Nature recycles garbage to create diamonds

Diamonds: an example of nature’s ability to recycle. Credit: Pikrepo

You diamonds Earth’s deepest depths are commonly composed of ancient living organisms that have been recycled more than 400 kilometers below the surface, new research from Curtin University (Australia) has found. the work was published in the magazine Scientific Reports, from the Nature group.

The research found that both the diamonds found in oceanic rocks and the so-called super-deep continental diamonds shared a common source of recycled organic carbon deep in the Earth’s mantle.

According to the main author, dr. Luc Doucet, of the Earth Dynamics Research Group at Curtin University’s School of Earth and Planetary Sciences, the findings offer a fascinating insight into the world’s most expensive gemstones. “Bringing new meaning to the old adage of garbage to treasure, this research found that the Earth’s engine actually turns organic carbon into diamonds many hundreds of miles below the surface,” said Doucet.

Map showing occurrences of oceanic diamond and oceanic mantle plume.
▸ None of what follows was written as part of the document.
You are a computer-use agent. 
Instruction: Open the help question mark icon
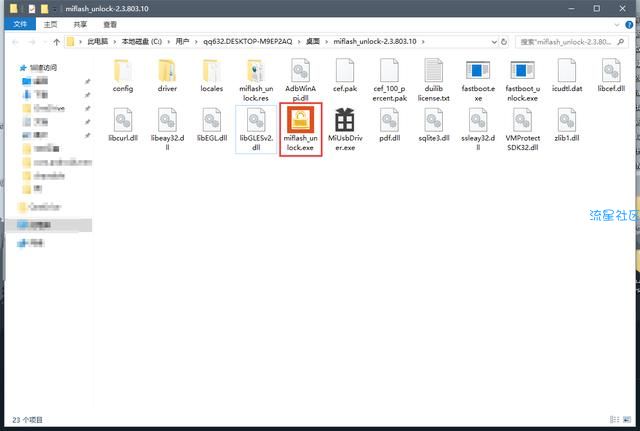629,25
Data are from Lian and Yang16 and Doucet et al.33. The world map is made using open source software GPlate 2.2 (licensed under the GNU General Public License version 2 with data from the open source coastal strip from Matthews et al.34 ( licensed under Creative Common International License Attribution 4.0 Credit: DOI: 10.1038/s41598-021-96286-8
Volcanic eruptions

“Balloon-shaped rocks from the Earth’s deepest mantle, called mantle plumes, or mantle, carry the diamonds back to the Earth’s surface through volcanic eruptions for humans to enjoy as precious stones,” he continued. “Although the recycling is becoming a modern necessity for our sustainable survival, we were particularly surprised to learn through this research that Mother Nature has shown us how to recycle in style for billions of years.”
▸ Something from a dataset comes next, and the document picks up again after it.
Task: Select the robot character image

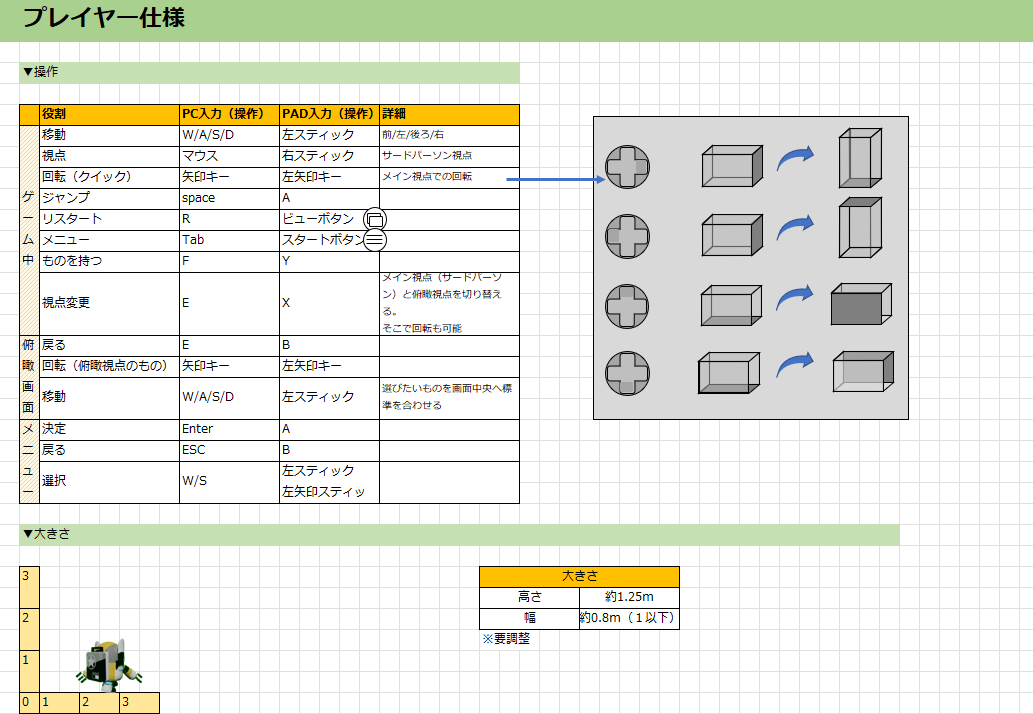Action: click(108, 662)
The three main types of natural diamonds include oceanic, continental super-deep and lithospheric diamonds, formed at different levels of the mantle with a variable mix of organic and inorganic carbon.

Co-author Zheng-Xiang Li, head of Curtin University’s Earth Dynamics Research Group, said the research provided a model that explains the formation and location of all three major types of diamonds. “This is the first time that all three major types of diamonds have been bonded to mantle plumes, hot balloon-shaped rocks driven by tectonic plates and the deep-Earth supercontinent cycle,” he said.

More secrets to unravel

“This research not only helps to understand the Earth’s carbon cycle, but also has the potential to unlock more secrets of the planet’s dynamic history by tracing the previous locations of the mantle’s plumes and superplumes. This can be achieved by mapping the distribution of continental plumes and oceanic diamonds,” added Li.

However, Professor Li said it remains a mystery why diamonds formed in the so-called “mantle transition zone”, 400 to 600 kilometers deep, use only recycled organic carbon. “This may have something to do with the physicochemical environment there,” he said. “It’s not uncommon for a new scientific discovery to raise more questions that require further investigation.”